Charles Leclerc falls into the same category, and while the pair are neck-and-neck in the qualy stats, Vettel has been the better race performer over the season so far, so with the title no longer a real possibility, his biggest battle is to show Ferrari he is still their number one.
Qualifying battle v team-mate: 6-6
Average gap in qualifying: -0.027s
Race battle v team-mate: 4-8
Race wins: 0
Best finish: P2 (Austria)
Percentage of team’s Championship points: 46% (132 points)
Leclerc can be happy with the pace he has shown against Vettel in his first season at the Scuderia, narrowly taking the edge over him in one-lap pace and claiming a very respectable 46% of their Constructors’ total, but he is making a lot of mistakes.
He was very unfortunate not to take his first Ferrari win in Bahrain after an engine issue cost him a dominant and assured victory, but since then rookie errors have taken over.
His qualifying crash in Baku cost him a good chance of pole and victory, and he responded to Ferrari’s tactical blunder in Monaco qualifying by taking a no f***s given attitude at his home race which swiftly ended in disaster.
He crashed out of a potential race-winning position in Germany, while in Q1 at the Hungarian GP he spun the SF90 at the final corner and went into the barriers, damaging the rear wing and the diffuser.
After being passed by Vettel in Hungary for the final podium spot, Leclerc admitted that he needs to improve on his race craft, so it seems that after the summer break both drivers will come back with points to prove.
Qualifying battle v team-mate: 11-1
Average gap in qualifying: -0.5s
Race battle v team-mate: 11-1
Race wins: 2
Best finish: P1 (Austria, Germany)
Percentage of team’s Championship points: 74% (181 points)
Verstappen has been riding solo for Red Bull this season in terms of their chances in the Constructors’ Championship, contributing 74% of their 244-point total.
In fact, Verstappen could have started his season four races ago at the Austrian Grand Prix and he would still have more points than team-mate Pierre Gasly right now.
2019 for the Dutchman to date has been a glimpse into the fantasies and potential future of Formula 1. Verstappen’s epic battle with Leclerc in Austria, which he won, showed us what the future of Formula 1 could be with the pair of 21-year-olds slugging it out for titles. They had also formed the youngest front-row on the grid in Formula 1 history.
Then in Hungary we saw what everyone has wanted to see for years – Verstappen vs Hamilton, and it sure didn’t disappoint.
Verstappen saw off the Mercedes man to claim his first pole position and in their initial battles come race day, but the cerebral assassins on the Mercedes pit wall cooked up a strategy which left Verstappen a sitting duck in the final laps.

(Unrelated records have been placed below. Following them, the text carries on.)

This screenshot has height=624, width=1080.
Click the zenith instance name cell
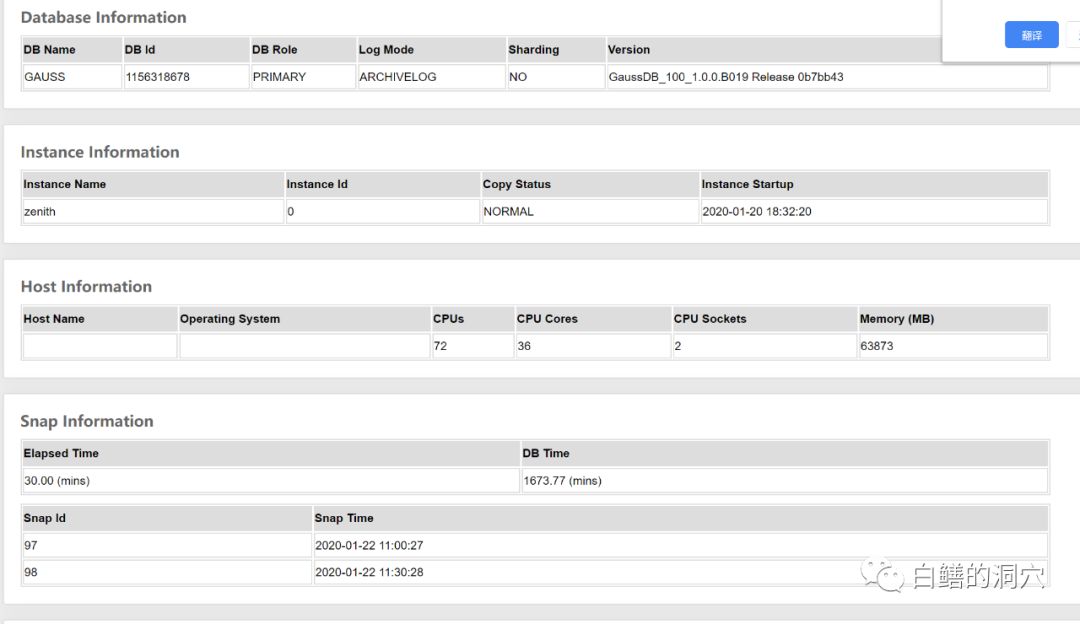pos(152,212)
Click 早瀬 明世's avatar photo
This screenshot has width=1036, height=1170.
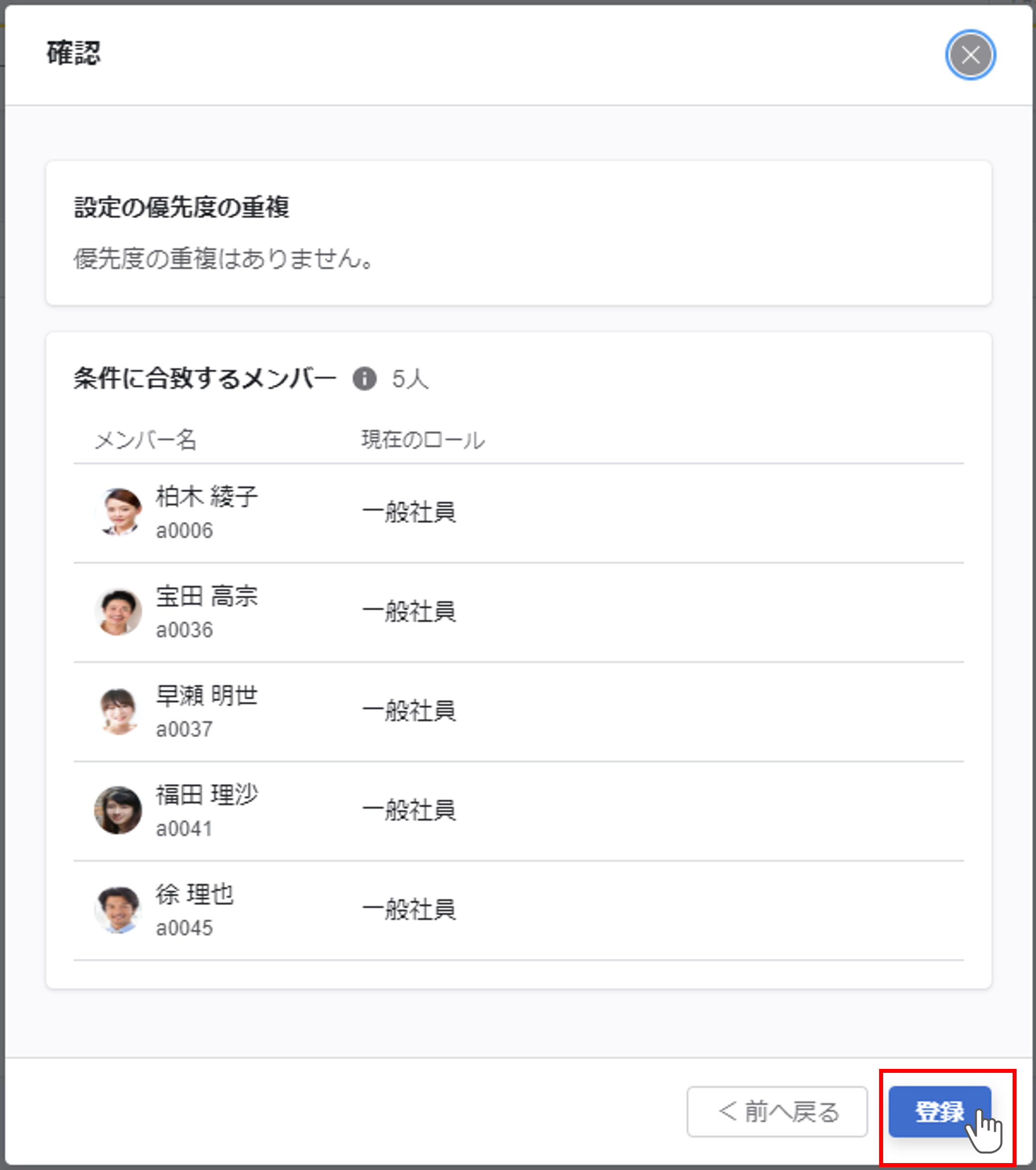[x=119, y=711]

The RB15 for out-and-out pace has mostly been P3 behind Mercedes and Ferrari, but Verstappen has constantly been there to capatalise on the slightest Ferrari weakness, and when given half a chance he has taken it to Mercedes too.
As Max has said himself, the 2019 title is not a realistic goal for him such is Mercedes’ regular pace advantage, but surely the Drivers’ Championship is in his not-so-distant future.
Qualifying battle v team-mate: 1-11
Average gap in qualifying: +0.5s
Race battle v team-mate: 1-11
Race wins: 0
Best finish: P4 (Great Britain)
Percentage of team’s Championship points: 26% (63 points)
Oh Pierre, what a disaster the first twelve races have been.
Destroyed in qualifying, destroyed in the races, and the biggest average gap in qualifying against his team-mate out of anyone on the grid.
It’s his debut year with Red Bull, and Verstappen would beat most drivers in the world if they were placed alongside him, but Gasly has just not been good enough.
He spent the Hungarian Grand Prix battling with McLaren and Alfa Romeo, drawing criticism from team principal Christian Horner, and goes into the summer break only five points ahead of Carlos Sainz in the Drivers’ Championship.
It’s simply not good enough, and if he does resume his role after the summer break, then Gasly has some serious work to do.